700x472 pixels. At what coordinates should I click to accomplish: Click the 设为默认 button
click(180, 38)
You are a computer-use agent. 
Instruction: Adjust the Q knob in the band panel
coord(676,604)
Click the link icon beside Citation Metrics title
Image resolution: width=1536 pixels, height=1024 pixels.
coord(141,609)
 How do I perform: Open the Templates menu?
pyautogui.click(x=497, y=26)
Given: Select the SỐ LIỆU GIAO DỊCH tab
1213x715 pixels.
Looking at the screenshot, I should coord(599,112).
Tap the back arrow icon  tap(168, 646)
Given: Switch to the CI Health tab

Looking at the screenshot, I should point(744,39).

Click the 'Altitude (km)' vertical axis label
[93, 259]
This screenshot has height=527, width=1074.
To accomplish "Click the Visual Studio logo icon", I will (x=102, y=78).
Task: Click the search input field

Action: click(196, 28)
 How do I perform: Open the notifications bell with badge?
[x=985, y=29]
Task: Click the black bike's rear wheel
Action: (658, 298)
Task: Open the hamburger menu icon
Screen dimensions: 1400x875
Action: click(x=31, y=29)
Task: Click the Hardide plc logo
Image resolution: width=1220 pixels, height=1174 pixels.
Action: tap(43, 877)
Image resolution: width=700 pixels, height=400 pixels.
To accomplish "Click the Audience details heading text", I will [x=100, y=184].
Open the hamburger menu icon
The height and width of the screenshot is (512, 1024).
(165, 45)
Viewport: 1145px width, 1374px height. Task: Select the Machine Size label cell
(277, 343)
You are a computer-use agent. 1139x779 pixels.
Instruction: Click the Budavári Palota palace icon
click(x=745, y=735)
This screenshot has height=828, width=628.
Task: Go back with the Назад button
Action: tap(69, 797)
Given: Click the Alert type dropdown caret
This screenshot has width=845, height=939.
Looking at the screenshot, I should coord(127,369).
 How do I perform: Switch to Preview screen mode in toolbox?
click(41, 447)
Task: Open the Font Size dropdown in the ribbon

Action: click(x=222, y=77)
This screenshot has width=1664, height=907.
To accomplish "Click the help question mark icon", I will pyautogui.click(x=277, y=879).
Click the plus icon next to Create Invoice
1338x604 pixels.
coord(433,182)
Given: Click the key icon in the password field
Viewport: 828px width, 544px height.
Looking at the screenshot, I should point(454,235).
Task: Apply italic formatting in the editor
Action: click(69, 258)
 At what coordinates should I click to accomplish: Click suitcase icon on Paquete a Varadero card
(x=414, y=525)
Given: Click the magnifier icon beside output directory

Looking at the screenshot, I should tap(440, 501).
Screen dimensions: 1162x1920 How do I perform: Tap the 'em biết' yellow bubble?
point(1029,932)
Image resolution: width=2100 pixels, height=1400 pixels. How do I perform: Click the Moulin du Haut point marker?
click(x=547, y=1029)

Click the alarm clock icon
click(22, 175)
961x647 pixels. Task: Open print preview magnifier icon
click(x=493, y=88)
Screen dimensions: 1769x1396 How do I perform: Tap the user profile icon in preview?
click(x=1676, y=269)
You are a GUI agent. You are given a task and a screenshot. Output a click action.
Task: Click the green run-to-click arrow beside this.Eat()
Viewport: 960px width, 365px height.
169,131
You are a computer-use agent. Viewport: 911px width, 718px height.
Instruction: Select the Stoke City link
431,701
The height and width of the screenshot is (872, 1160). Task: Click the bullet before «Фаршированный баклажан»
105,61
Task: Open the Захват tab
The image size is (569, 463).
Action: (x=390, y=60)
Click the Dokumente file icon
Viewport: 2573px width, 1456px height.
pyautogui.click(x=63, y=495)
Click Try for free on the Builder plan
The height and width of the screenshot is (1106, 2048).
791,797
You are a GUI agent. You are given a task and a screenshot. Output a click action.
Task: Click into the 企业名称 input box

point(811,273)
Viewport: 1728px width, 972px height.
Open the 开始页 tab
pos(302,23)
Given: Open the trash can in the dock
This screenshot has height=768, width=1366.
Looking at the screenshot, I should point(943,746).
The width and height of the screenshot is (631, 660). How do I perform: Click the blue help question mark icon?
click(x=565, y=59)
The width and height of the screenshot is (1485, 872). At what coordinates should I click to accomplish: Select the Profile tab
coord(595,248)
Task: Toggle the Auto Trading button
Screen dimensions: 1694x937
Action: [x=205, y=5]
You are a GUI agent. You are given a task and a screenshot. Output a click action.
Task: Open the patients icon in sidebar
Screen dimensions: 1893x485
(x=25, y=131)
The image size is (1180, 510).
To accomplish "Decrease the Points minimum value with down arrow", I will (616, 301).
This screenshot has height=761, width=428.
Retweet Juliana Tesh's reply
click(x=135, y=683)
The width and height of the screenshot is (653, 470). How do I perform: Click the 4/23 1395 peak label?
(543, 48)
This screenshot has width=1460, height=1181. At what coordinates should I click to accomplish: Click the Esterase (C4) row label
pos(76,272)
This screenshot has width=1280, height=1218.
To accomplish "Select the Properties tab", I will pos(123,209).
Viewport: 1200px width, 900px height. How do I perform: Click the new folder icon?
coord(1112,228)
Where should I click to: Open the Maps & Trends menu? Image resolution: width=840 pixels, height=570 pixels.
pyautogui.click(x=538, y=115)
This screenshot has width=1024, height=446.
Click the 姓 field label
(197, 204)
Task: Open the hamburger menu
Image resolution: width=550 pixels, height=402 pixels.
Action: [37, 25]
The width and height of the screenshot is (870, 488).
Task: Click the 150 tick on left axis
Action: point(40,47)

Task prompt:
Your job is to set down the whole listing a second time, exactly.

The answer:
700x472 pixels. At what coordinates should I click to accomplish: Click the 设为默认 button
click(180, 38)
You are a computer-use agent. 
Instruction: Adjust the Q knob in the band panel
coord(676,604)
Click the link icon beside Citation Metrics title
Image resolution: width=1536 pixels, height=1024 pixels.
coord(141,609)
 How do I perform: Open the Templates menu?
pyautogui.click(x=497, y=26)
Given: Select the SỐ LIỆU GIAO DỊCH tab
1213x715 pixels.
Looking at the screenshot, I should coord(599,112).
Tap the back arrow icon  tap(168, 646)
Given: Switch to the CI Health tab

Looking at the screenshot, I should point(744,39).

Click the 'Altitude (km)' vertical axis label
[93, 259]
This screenshot has height=527, width=1074.
To accomplish "Click the Visual Studio logo icon", I will (x=102, y=78).
Task: Click the search input field

Action: click(196, 28)
 How do I perform: Open the notifications bell with badge?
[x=985, y=29]
Task: Click the black bike's rear wheel
Action: (658, 298)
Task: Open the hamburger menu icon
Screen dimensions: 1400x875
Action: click(x=31, y=29)
Task: Click the Hardide plc logo
Image resolution: width=1220 pixels, height=1174 pixels.
Action: tap(43, 877)
Image resolution: width=700 pixels, height=400 pixels.
To accomplish "Click the Audience details heading text", I will [x=100, y=184].
Open the hamburger menu icon
The height and width of the screenshot is (512, 1024).
(165, 45)
Viewport: 1145px width, 1374px height. Task: Select the Machine Size label cell
(277, 343)
You are a computer-use agent. 1139x779 pixels.
Instruction: Click the Budavári Palota palace icon
click(x=745, y=735)
This screenshot has height=828, width=628.
Task: Go back with the Назад button
Action: tap(69, 797)
Given: Click the Alert type dropdown caret
This screenshot has width=845, height=939.
Looking at the screenshot, I should coord(127,369).
 How do I perform: Switch to Preview screen mode in toolbox?
click(41, 447)
Task: Open the Font Size dropdown in the ribbon

Action: click(x=222, y=77)
This screenshot has width=1664, height=907.
To accomplish "Click the help question mark icon", I will pyautogui.click(x=277, y=879).
Click the plus icon next to Create Invoice
1338x604 pixels.
coord(433,182)
Given: Click the key icon in the password field
Viewport: 828px width, 544px height.
Looking at the screenshot, I should point(454,235).
Task: Apply italic formatting in the editor
Action: click(69, 258)
 At what coordinates should I click to accomplish: Click suitcase icon on Paquete a Varadero card
(x=414, y=525)
Given: Click the magnifier icon beside output directory

Looking at the screenshot, I should tap(440, 501).
Screen dimensions: 1162x1920 How do I perform: Tap the 'em biết' yellow bubble?
point(1029,932)
Image resolution: width=2100 pixels, height=1400 pixels. How do I perform: Click the Moulin du Haut point marker?
click(x=547, y=1029)

Click the alarm clock icon
click(22, 175)
961x647 pixels. Task: Open print preview magnifier icon
click(x=493, y=88)
Screen dimensions: 1769x1396 How do I perform: Tap the user profile icon in preview?
click(x=1676, y=269)
You are a GUI agent. You are given a task and a screenshot. Output a click action.
Task: Click the green run-to-click arrow beside this.Eat()
Viewport: 960px width, 365px height.
169,131
You are a computer-use agent. Viewport: 911px width, 718px height.
Instruction: Select the Stoke City link
431,701
The height and width of the screenshot is (872, 1160). Task: Click the bullet before «Фаршированный баклажан»
105,61
Task: Open the Захват tab
The image size is (569, 463).
Action: (x=390, y=60)
Click the Dokumente file icon
Viewport: 2573px width, 1456px height.
pyautogui.click(x=63, y=495)
Click Try for free on the Builder plan
The height and width of the screenshot is (1106, 2048).
791,797
You are a GUI agent. You are given a task and a screenshot. Output a click action.
Task: Click into the 企业名称 input box

point(811,273)
Viewport: 1728px width, 972px height.
Open the 开始页 tab
pos(302,23)
Given: Open the trash can in the dock
This screenshot has height=768, width=1366.
Looking at the screenshot, I should point(943,746).
The width and height of the screenshot is (631, 660). How do I perform: Click the blue help question mark icon?
click(x=565, y=59)
The width and height of the screenshot is (1485, 872). At what coordinates should I click to accomplish: Select the Profile tab
coord(595,248)
Task: Toggle the Auto Trading button
Screen dimensions: 1694x937
Action: [x=205, y=5]
You are a GUI agent. You are given a task and a screenshot. Output a click action.
Task: Open the patients icon in sidebar
Screen dimensions: 1893x485
(x=25, y=131)
The image size is (1180, 510).
To accomplish "Decrease the Points minimum value with down arrow", I will (616, 301).
This screenshot has height=761, width=428.
Retweet Juliana Tesh's reply
click(x=135, y=683)
The width and height of the screenshot is (653, 470). How do I perform: Click the 4/23 1395 peak label?
(543, 48)
This screenshot has width=1460, height=1181. At what coordinates should I click to accomplish: Click the Esterase (C4) row label
pos(76,272)
This screenshot has width=1280, height=1218.
To accomplish "Select the Properties tab", I will pos(123,209).
Viewport: 1200px width, 900px height. How do I perform: Click the new folder icon?
coord(1112,228)
Where should I click to: Open the Maps & Trends menu? Image resolution: width=840 pixels, height=570 pixels.
pyautogui.click(x=538, y=115)
This screenshot has width=1024, height=446.
Click the 姓 field label
(197, 204)
Task: Open the hamburger menu
Image resolution: width=550 pixels, height=402 pixels.
Action: [37, 25]
The width and height of the screenshot is (870, 488).
Task: Click the 150 tick on left axis
Action: point(40,47)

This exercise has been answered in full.